Smart grids or blackouts. The decisive year for Mexico and the United States
- Editorial
- 44 minutes ago
- 3 min read

The power grid has ceased to be a passive system of wires and substations: in 2024 it became a platform of data and real-time decision-making. The change was not theoretical. In Mexico, the May heatwave triggered rolling blackouts across much of the country and exposed the urgent need to digitalize distribution and manage demand with surgical precision. In the United States, the federal regulator reformed transmission planning to prepare the grid for peak consumption from data centers, electric vehicles, and extreme weather. The lesson on both sides of the border is clear: without smart grids, the economy pays the bill.
The scorecard for 2024 shows mixed but encouraging signals. In the United States, smart meter penetration reached 82% of supply points, consolidating the telemetry base that underpins demand-response programs and dynamic pricing. Two years earlier, the figure was 72% (119.3 million AMI installations), according to EIA and FERC data. This expansion allowed for broader programs that shift load during critical hours and lower the system’s marginal cost.
Regulation accompanied investment. In May 2024, FERC issued Order 1920, which mandates 20-year planning horizons, standardized benefit assessments, and cost-sharing for major grid reinforcements. The goal is a more robust mesh capable of integrating renewables and new demand at cost-effective levels. Meanwhile, the Department of Energy rolled out the $10.5 billion GRIP program for resilience and flexibility, with a second round committing about $4.2 billion at the end of 2024 to automation of circuits, smart reclosers, and sensors on distribution feeders.
In Mexico, 2024 also brought concrete advances in distribution. CFE modernized 1.39 million meters and conducted 3.9 million equipment reviews, recovering energy and sales previously lost to failures or irregular connections. The national indicator of total losses stood at around 12% of SEN consumption, showing slight improvement compared to 2022. At the same time, the official planning program (PRODESEN) envisions up to 135 distribution projects and 194 transmission projects through 2030, with an emphasis on industrial corridors in the north and center, where nearshoring accelerates demand. The priority for 2025 is to transform that pipeline into advanced measurement, field automation, and controllers that reduce outages and non-technical losses.

Academia reinforces the technological pathway. NREL emphasized in 2024 that modernizing medium- and low-voltage networks is a precondition for electrifying end uses and absorbing distributed generation. Its research shows how demand flexibility and distributed energy resources (DERs) can provide voltage support and rapid response—services typical of a “smart” distribution network.

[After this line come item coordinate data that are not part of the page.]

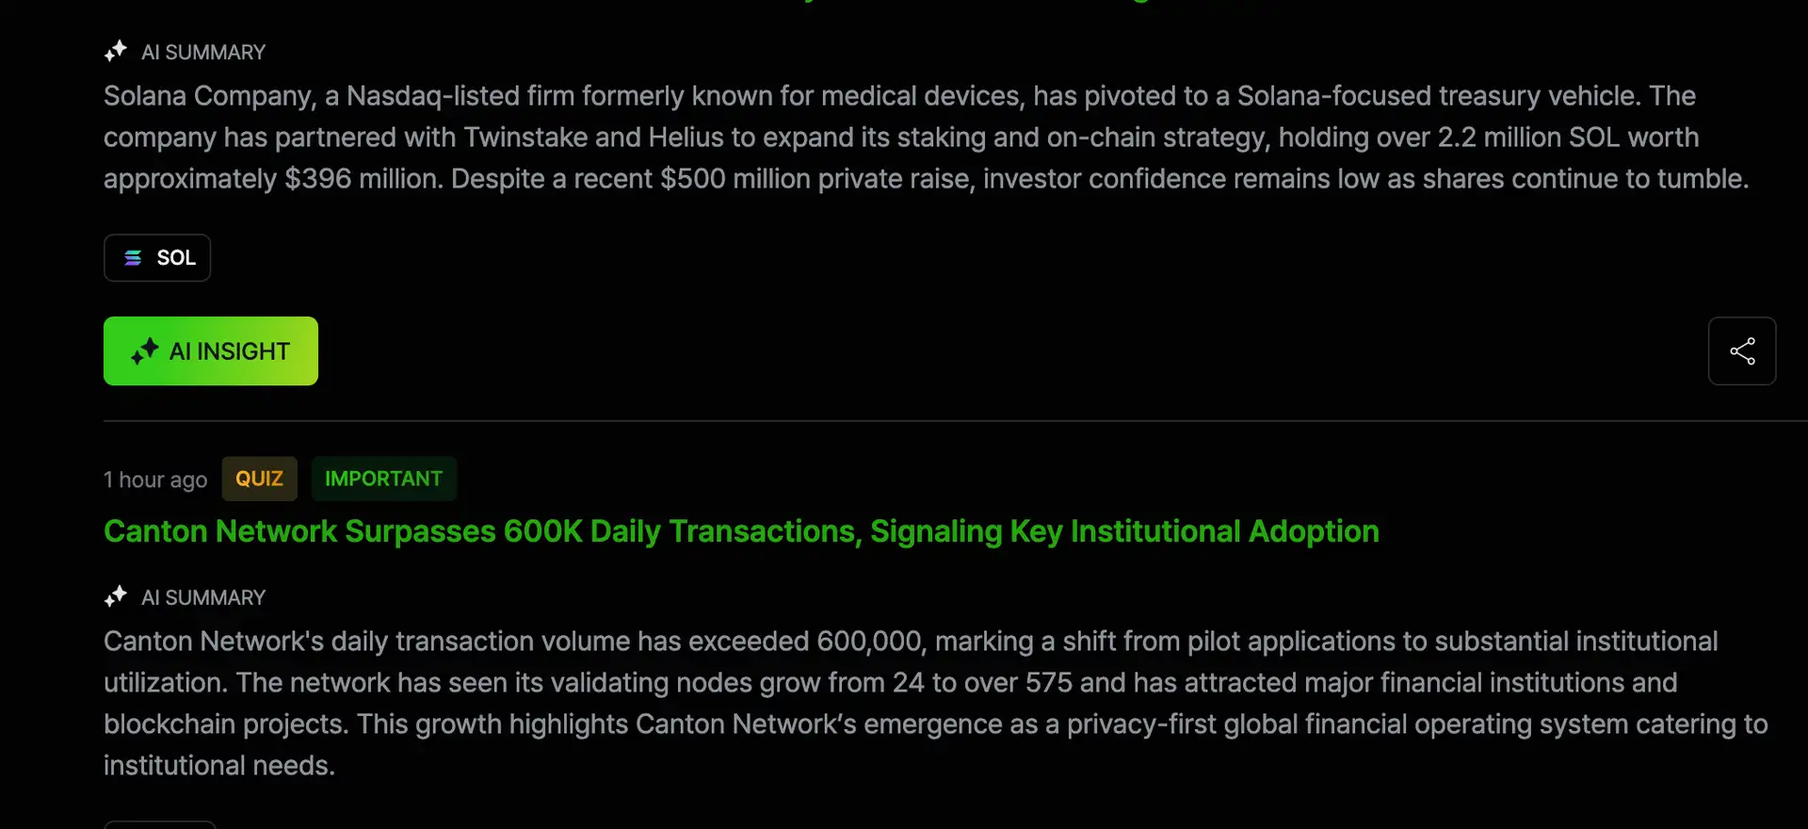Image resolution: width=1808 pixels, height=829 pixels.
Task: Open the Canton Network 600K transactions headline
Action: point(741,531)
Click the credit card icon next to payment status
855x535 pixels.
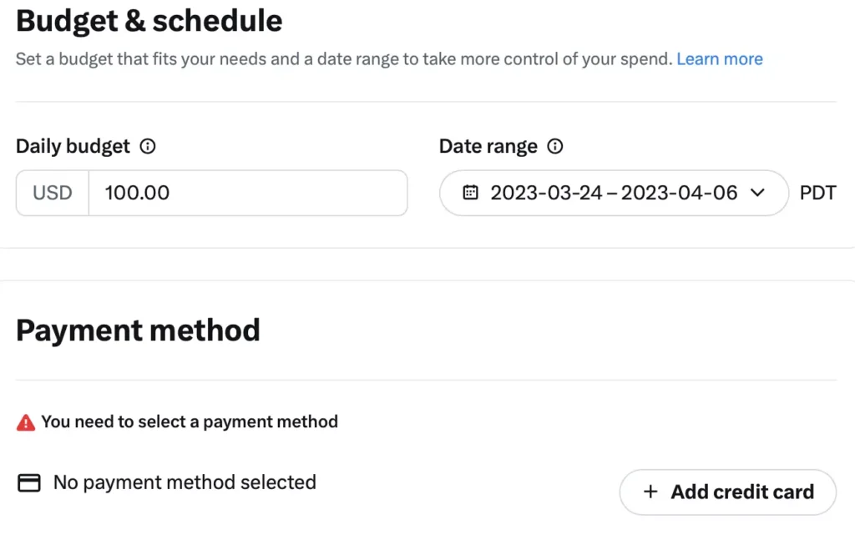[x=29, y=482]
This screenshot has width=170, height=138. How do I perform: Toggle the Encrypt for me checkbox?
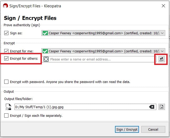(x=6, y=51)
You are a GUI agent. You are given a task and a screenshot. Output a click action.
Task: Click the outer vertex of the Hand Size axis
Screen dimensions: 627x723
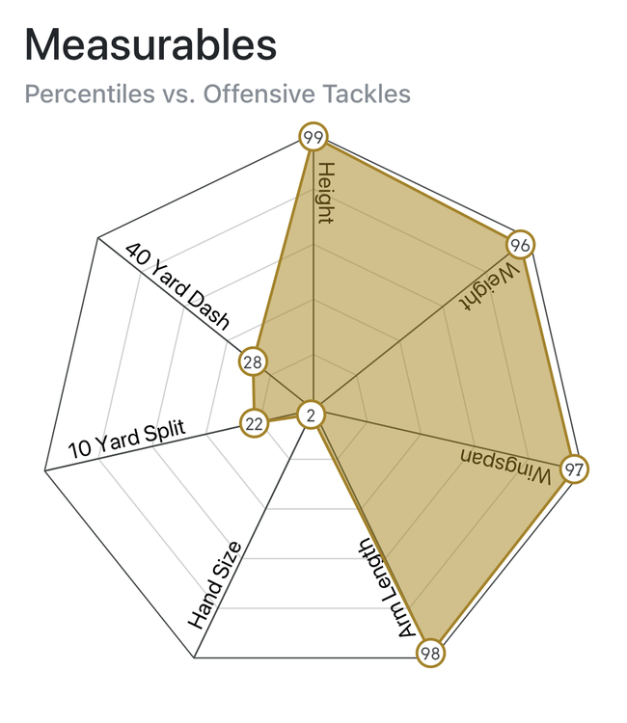(194, 657)
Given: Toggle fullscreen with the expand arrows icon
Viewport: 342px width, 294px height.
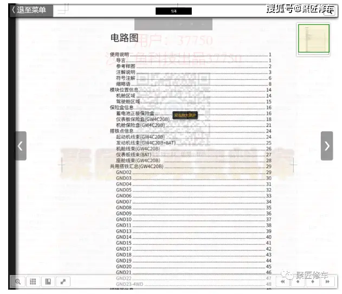Looking at the screenshot, I should (63, 282).
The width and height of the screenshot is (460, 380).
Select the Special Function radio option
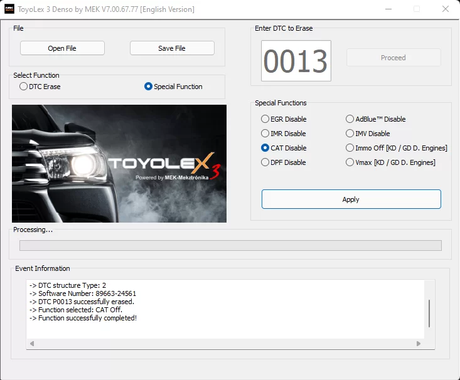149,87
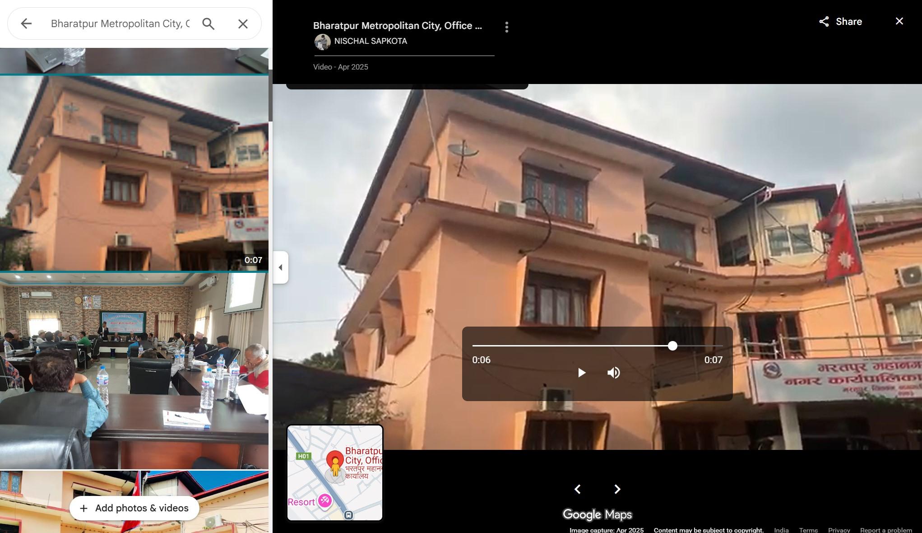This screenshot has height=533, width=922.
Task: Open the three-dot more options menu
Action: [x=506, y=27]
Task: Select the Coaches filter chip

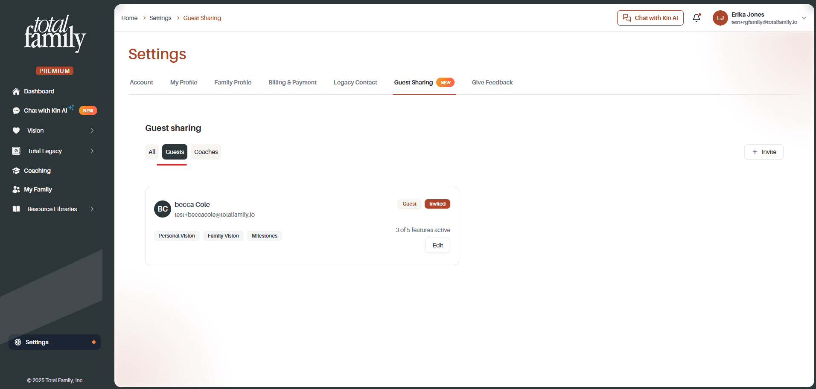Action: (x=206, y=152)
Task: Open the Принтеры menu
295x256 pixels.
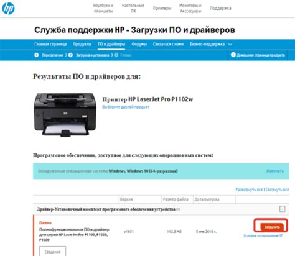Action: click(162, 8)
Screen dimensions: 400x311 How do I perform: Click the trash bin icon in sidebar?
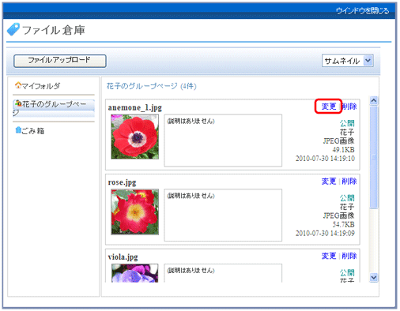coord(18,130)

In Mexico, UNAM operates a living laboratory for smart grids at Ciudad Universitaria that explores advanced controls, microgrids, and digital twins, offering key inputs for CFE and local governments to launch pilots with public value and scalability.
The binational angle matters because the shocks of 2024 respect no borders: extreme heat, transmission bottlenecks, and demand spikes from the digital economy. Mexico–U.S. coordination can accelerate interoperability standards (AMI 2.0), substation cybersecurity, anonymized data exchanges for demand forecasting, and common rules enabling consumers to act as “prosumers” with batteries, rooftop solar, and bidirectional chargers. In the United States, Order 1920 creates a framework to rigorously calculate project benefits; in Mexico, PRODESEN and CFE’s modernization programs provide the platform for states and municipalities to demand advanced measurement, reclosers, and demand-response schemes in industrial parks and residential neighborhoods. The battleground is distribution: it is there where the next decade will be won or lost.

My outlook for 2025: the risk is not technological but political-institutional. In Mexico, it is urgent to shield multiyear budgets for distribution, accelerate acquisitions with cybersecurity requirements, and demand quarterly metrics on losses, SAIDI/SAIFI, and AMI adoption by zone. In the United States, litigation against Order 1920 and local resistance to new infrastructure may delay benefits unless costs are socialized and flexibility is compensated where it is cheaper than copper. In both countries, the private sector must commit to open interoperability and active participation in demand-side programs: every percentage point of flexible load activated during peak hours is worth more than a megawatt of average capacity. And local governments face an immediate task: turning the blackouts of 2024 into the policies of 2025 that multiply smart meters, feeder automation, and neighborhood-level flexibility markets. It is a binary choice: either we build smart grids, or we continue managing blackouts.